Sauver une entreprise ne consiste pas seulement à redresser ses comptes. Lorsque Rosabelle Forzy arrive, elle découvre des salariés éprouvés par plusieurs échecs successifs, des ateliers vieillissants et des équipements parfois dangereux. « Certaines machines avaient plus de soixante-dix ans. Il fallait tout repenser. » Pendant près d’une décennie, les ateliers sont progressivement rénovés. Les conditions de travail changent, les procédés industriels aussi. Les investissements se succèdent sans jamais sacrifier les gestes qui font la singularité de la maison. Le pari est gagnant. Les 25 salariés repris en 2012 sont aujourd’hui 55. Le chiffre d’affaires est passé de 1,8 million d’euros à 5,2 millions en 2023. L’entreprise est redevenue rentable. Mais pour sa dirigeante, ces chiffres ne racontent qu’une partie de l’histoire. « Nous avons surtout une équipe passionnée. » Dans les ateliers, une multitude d’opérations sont nécessaires avant qu’un béret quitte l’usine : tricotage, remaillage, feutrage, teinture, enformage, grattage, tondage, décatissage, garnissage, bichonnage… Une succession de gestes où l’oeil de l’artisan compte souvent davantage que la machine. « Nous partons d’un simple fil de laine de 700 mètres et nous fabriquons un béret de A à Z. » Cette maîtrise rare vaut à Laulhère le label Entreprise du Patrimoine Vivant dès 2013. La maison travaille sur des laines Mérinos cardées entièrement françaises et fabrique ses propres teintures sans polluer l’eau, convaincue que l’excellence artisanale passe aussi par une souveraineté industrielle retrouvée.

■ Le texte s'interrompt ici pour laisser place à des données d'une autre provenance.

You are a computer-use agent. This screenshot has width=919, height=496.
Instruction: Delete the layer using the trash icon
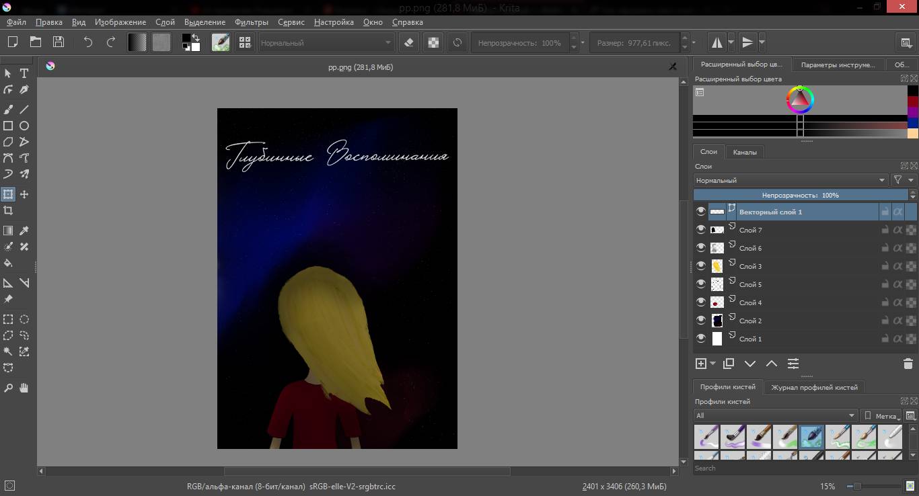[908, 364]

Faire du béret un objet de désir

Au-delà du défi industriel, Rosabelle Forzy souhaite d’emblée « remettre du beau ». Transformer un couvre-chef parfois réduit à un cliché folklorique en objet de mode : « Il a fallu travailler la désirabilité de la marque. Remettre de l’imaginaire dans la tête des gens. » Le pari paraît audacieux. Pourtant il séduit les plus grandes maisons de luxe qui confient à Laulhère la fabrication de leurs bérets. La maison a par ailleurs signé une collaboration remarquée avec Dior. Les créations béarnaises coiffent les silhouettes des défilés autant que les têtes d’Emma Watson, Rihanna, Omar Sy, Lily Collins ou Johnny Depp. L’héroïne de la série Emily in Paris contribue elle aussi à replacer le béret dans l’imaginaire collectif d’une nouvelle génération. L’histoire est pourtant bien plus ancienne. Avant de devenir accessoire de mode, le béret fut celui des bergers béarnais qui le façonnaient avec la laine de leurs troupeaux. Napoléon III, découvrant ce couvre-chef lors de ses séjours à Biarritz sur des ouvriers béarnais venus pour la construction du palais de l’impératrice Eugénie, popularisera malgré lui l’expression de “béret basque”, une erreur historique qui survivra jusqu’à nos jours. Aujourd’hui encore, l’objet continue de traverser les univers. « L’armée française représente près d’un quart du chiffre d’affaires de Laulhère. Les marchés militaires belges ou africains complètent cette activité, tandis que la haute couture en représente environ 10 %. » Le reste repose sur la marque maison, qui exporte déjà largement vers le Japon et la Corée et lorgne désormais le marché américain.

Le style comme héritage

Rosabelle Forzy ne cache pas ses ambitions. Longtemps, elle a résumé son projet par une formule simple : faire de Laulhère “le Repetto du chapeau”. « Nous n’avons pas encore leur notoriété », reconnaîtelle volontiers. Mais la maison n’est plus seulement celle du béret. À partir de son savoir-faire unique dans le feutre sans couture, elle imagine désormais casquettes, sacs ou sacs à dos. Les premiers modèles arrivent cet automne. Une diversification pensée non comme une rupture mais comme une continuité. « Un savoir-faire ne survit pas parce qu’on le respecte, mais parce qu’on a envie de le porter. » Lorsque l’on lui demande de définir aujourd’hui Laulhère, la réponse fuse, presque instinctivement : « Le style, la liberté, la matière. » Trois mots qui racontent un peu son propre parcours. Celui d’une dirigeante venue du numérique qui aura compris avant beaucoup d’autres que, face aux productions standardisées, le véritable luxe réside peut-être dans un objet façonné lentement, au pied des Pyrénées, par des mains qui répètent depuis près de deux siècles les mêmes gestes précis. Et démontrent qu’un béret peut encore raconter la France et faire tourner des têtes.